How is lice presence determined? - briefly
Lice infestation is confirmed by a thorough visual examination of the scalp and hair, using a fine‑tooth comb to detect live insects and attached nits, often supplemented by microscopic analysis if needed.
How is lice presence determined? - in detail
Detection of a lice infestation begins with a systematic visual examination of the scalp and hair. Inspectors separate hair strands with a fine-toothed comb, ideally a lice comb with teeth spaced 0.2 mm apart, and observe the comb’s contents after each pass. Live insects, nymphs, or viable eggs (nits) attached to the comb indicate an active problem.
Key procedures include:
- Direct visual inspection: Examine the scalp under adequate lighting, focusing on the nape, behind the ears, and the crown. Look for adult lice (approximately 2–4 mm, grayish‑brown) and their translucent eggs cemented to hair shafts.
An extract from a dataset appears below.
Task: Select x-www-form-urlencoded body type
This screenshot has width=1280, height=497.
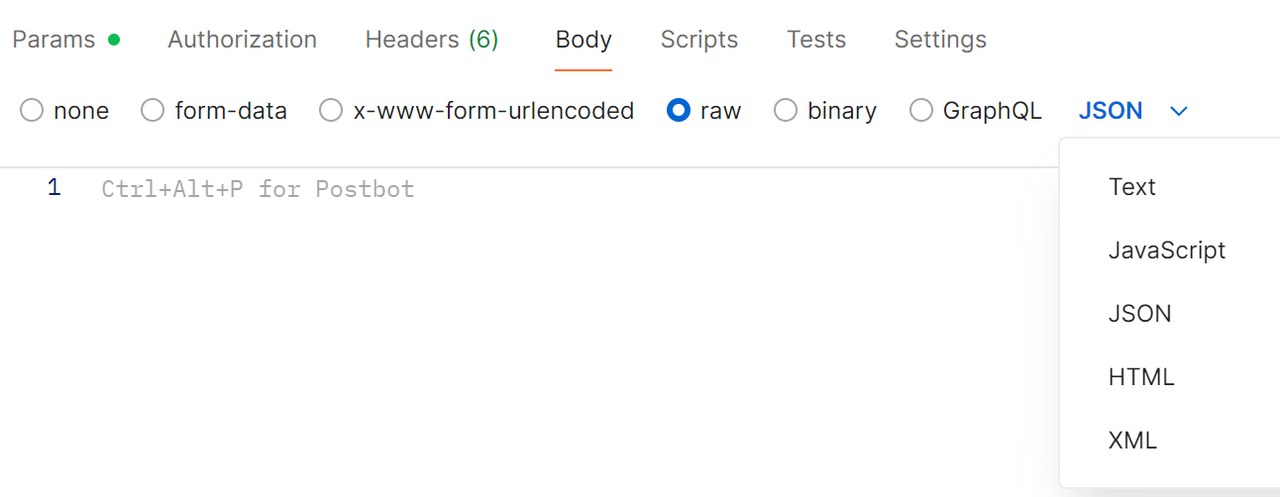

- Wet‑comb method: Apply a drop of water or a light conditioner to the hair, then comb through with a lice‑specific comb. The moisture slows the insects, making them easier to capture and identify.
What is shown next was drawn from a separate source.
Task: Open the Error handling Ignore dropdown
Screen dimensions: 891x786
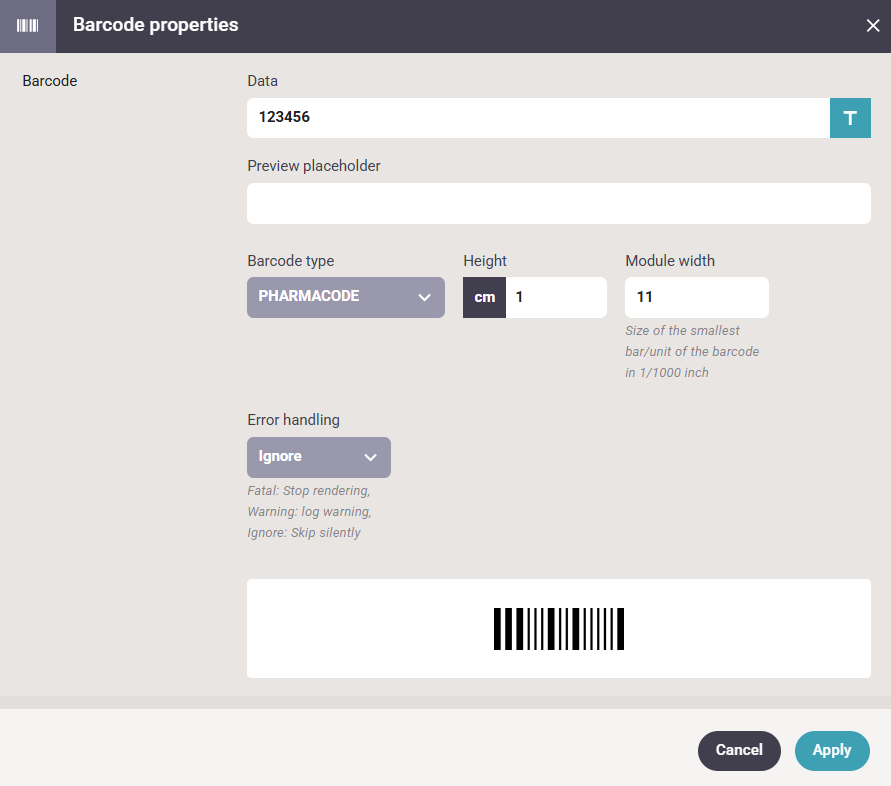Action: tap(319, 457)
- Microscopic confirmation: Collect suspected nits and place them on a microscope slide. Viable nits exhibit a clear embryonic development; empty shells appear white or opaque.
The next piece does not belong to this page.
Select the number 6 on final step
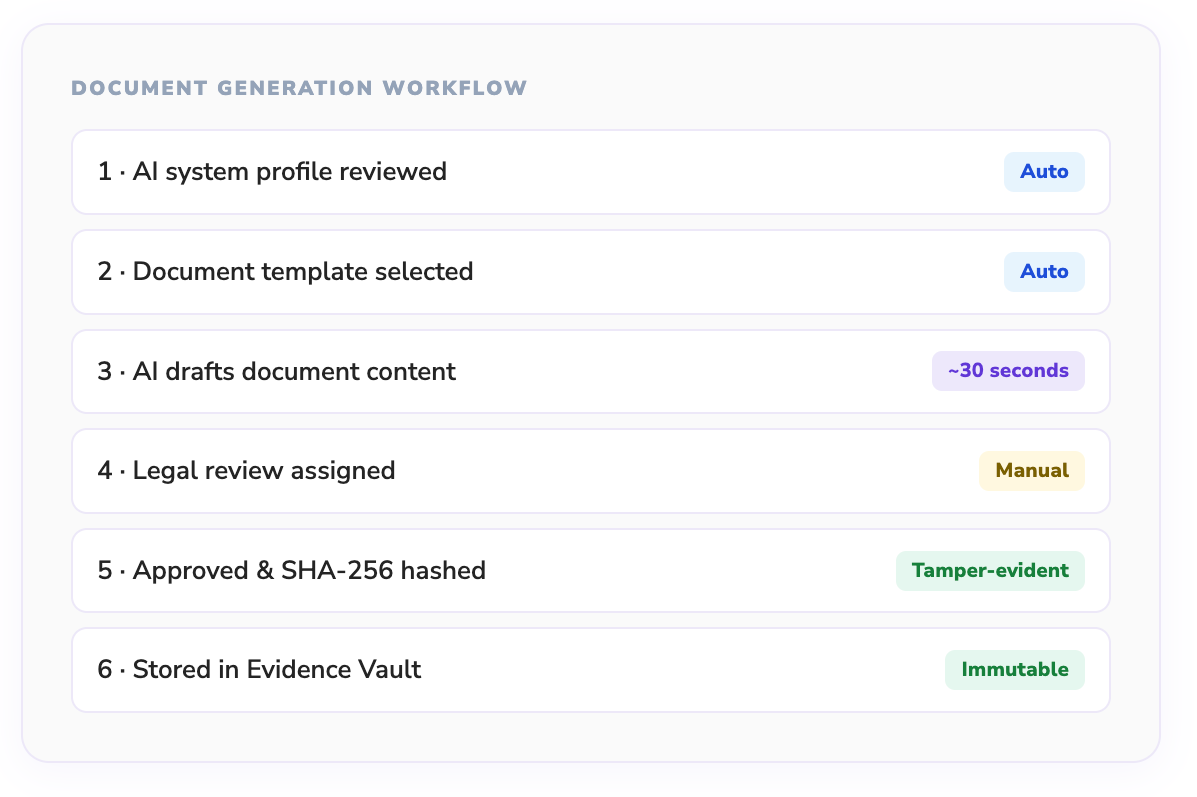The width and height of the screenshot is (1197, 797). point(104,670)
- Adhesive tape test: Press clear adhesive tape onto the scalp, then examine the tape under magnification for attached lice or eggs. This technique is useful for infants or individuals with dense hair where combing is difficult.
- Molecular diagnostics: In research or outbreak investigations, polymerase chain reaction (PCR) assays can detect lice DNA from hair or scalp swabs, providing definitive identification when visual methods are inconclusive.
Interpretation of findings follows a clear hierarchy. The presence of live adults or mobile nymphs confirms an active infestation. Detection of viable nits without adults suggests a recent or ongoing problem, while empty nits alone may indicate a past infestation but do not require treatment.
Effective assessment combines at least two of the above methods to reduce false negatives. Regular monitoring after treatment, typically every 7–10 days for three successive checks, ensures eradication and prevents re‑infestation.